Problem to work on: Take the material below and output exactly the run of lines from the one containing "Aksamitna zupa szparagowa" down to the one containing "Dom i Wnętrze (33, 1756)", with both included.

Exercise input:

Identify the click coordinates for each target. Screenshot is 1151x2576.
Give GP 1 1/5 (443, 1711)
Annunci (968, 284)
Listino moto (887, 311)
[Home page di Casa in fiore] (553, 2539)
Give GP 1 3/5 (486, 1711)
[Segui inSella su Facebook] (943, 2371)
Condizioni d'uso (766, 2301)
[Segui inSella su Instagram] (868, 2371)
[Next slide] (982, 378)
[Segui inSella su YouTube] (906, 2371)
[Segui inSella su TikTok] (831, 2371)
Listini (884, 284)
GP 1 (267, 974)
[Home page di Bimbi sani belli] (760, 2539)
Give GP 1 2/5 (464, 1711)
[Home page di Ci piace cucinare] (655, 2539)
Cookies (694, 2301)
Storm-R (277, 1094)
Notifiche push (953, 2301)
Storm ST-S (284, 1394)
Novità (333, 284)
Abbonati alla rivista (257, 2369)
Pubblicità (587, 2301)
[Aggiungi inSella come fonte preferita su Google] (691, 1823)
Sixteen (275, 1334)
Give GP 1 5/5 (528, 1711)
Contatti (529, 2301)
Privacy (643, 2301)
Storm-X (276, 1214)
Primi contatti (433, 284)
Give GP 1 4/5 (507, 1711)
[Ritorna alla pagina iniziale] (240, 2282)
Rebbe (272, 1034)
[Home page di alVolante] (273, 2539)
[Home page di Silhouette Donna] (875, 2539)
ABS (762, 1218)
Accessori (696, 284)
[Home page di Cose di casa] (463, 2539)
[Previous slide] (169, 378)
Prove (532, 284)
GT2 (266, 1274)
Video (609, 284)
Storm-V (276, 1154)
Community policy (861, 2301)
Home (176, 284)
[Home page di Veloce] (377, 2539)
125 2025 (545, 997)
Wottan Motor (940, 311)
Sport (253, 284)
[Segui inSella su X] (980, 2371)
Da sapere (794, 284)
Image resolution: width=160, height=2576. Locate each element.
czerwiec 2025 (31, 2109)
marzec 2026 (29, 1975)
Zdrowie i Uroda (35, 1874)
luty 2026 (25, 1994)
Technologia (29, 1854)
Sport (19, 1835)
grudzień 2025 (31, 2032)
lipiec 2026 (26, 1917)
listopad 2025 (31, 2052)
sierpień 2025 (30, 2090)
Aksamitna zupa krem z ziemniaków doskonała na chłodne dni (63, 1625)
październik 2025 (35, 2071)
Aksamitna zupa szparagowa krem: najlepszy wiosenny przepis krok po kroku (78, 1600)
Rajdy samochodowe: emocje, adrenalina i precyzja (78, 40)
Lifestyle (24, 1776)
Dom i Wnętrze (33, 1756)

...

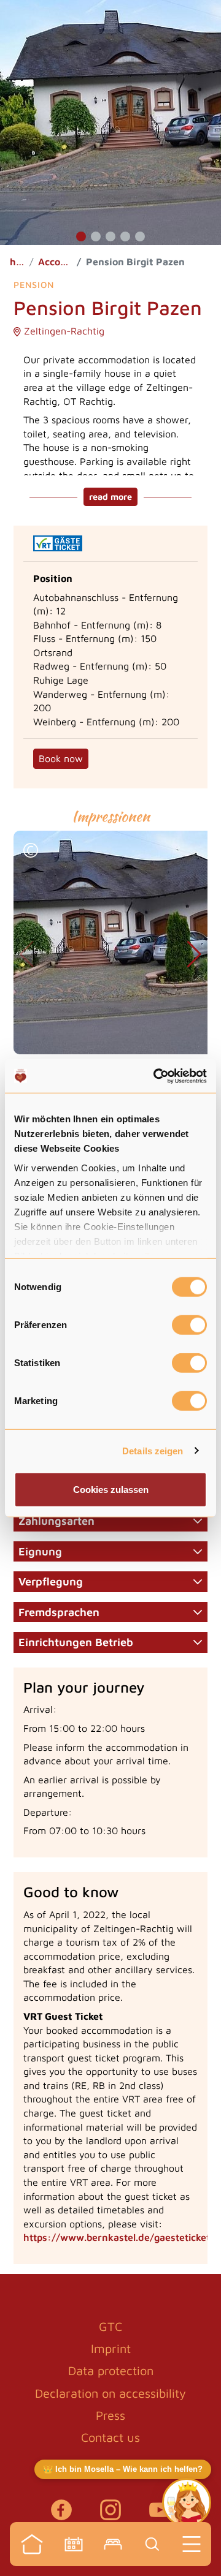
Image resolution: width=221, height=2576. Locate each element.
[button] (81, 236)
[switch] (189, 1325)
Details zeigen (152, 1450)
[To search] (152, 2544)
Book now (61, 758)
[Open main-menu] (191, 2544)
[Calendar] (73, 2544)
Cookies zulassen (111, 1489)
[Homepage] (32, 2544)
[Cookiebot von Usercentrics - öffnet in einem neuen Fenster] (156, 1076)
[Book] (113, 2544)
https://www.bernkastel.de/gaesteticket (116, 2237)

Response box:
Aksamitna zupa szparagowa krem: najlepszy wiosenny przepis krok po kroku (78, 1600)
Rajdy samochodowe: emocje, adrenalina i precyzja (78, 40)
Lifestyle (24, 1776)
Dom i Wnętrze (33, 1756)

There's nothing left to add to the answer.